*Task objective*. Return every line in the listing below that contains the word "coordinates".

*Provided data*.
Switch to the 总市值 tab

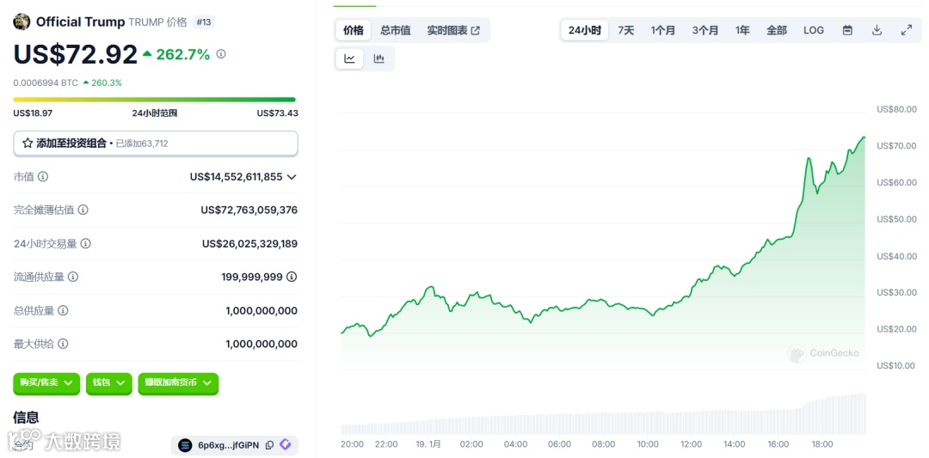tap(395, 30)
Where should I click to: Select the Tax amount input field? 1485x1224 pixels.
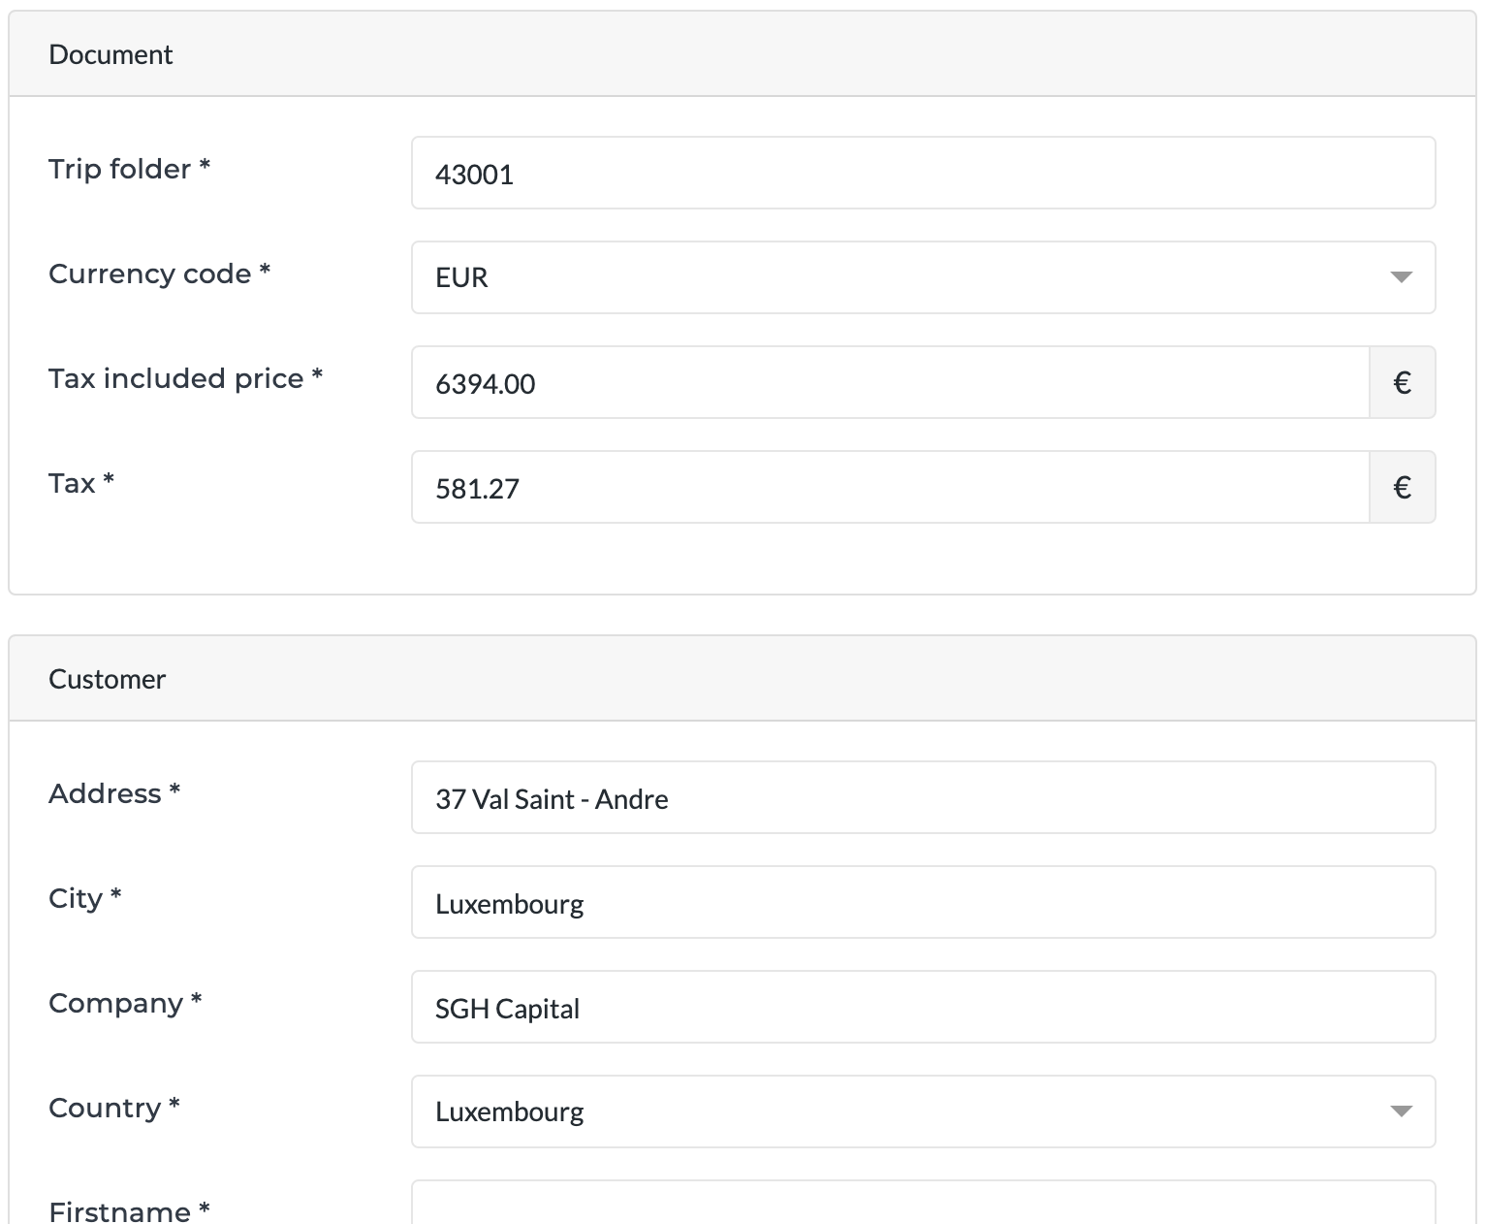[890, 488]
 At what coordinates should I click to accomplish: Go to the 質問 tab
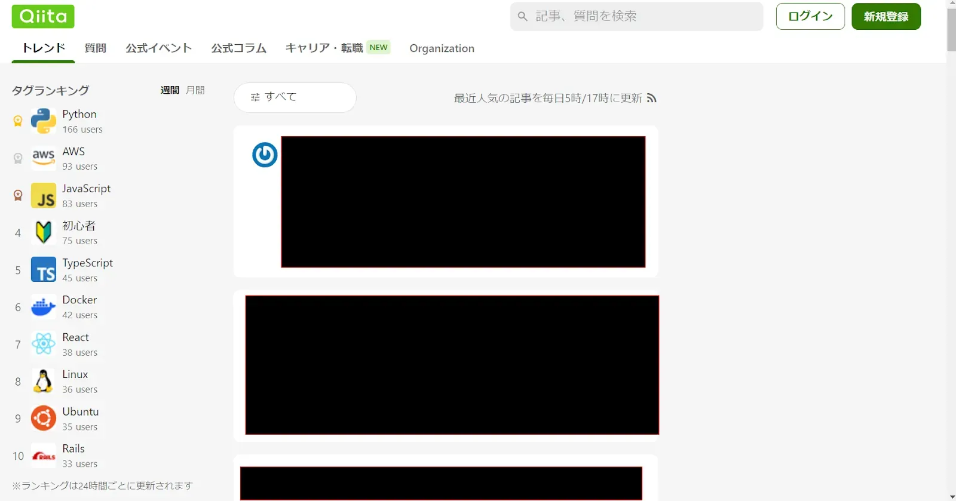pyautogui.click(x=95, y=48)
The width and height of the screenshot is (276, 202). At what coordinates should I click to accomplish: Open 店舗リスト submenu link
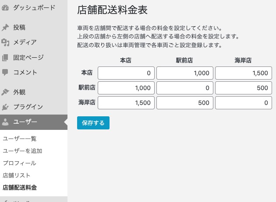(x=17, y=175)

*Result of this task*.
 At what coordinates should I click to accomplish: Go to the 質問 tab
The width and height of the screenshot is (276, 202). At what coordinates should I click to accomplish: Open 店舗リスト submenu link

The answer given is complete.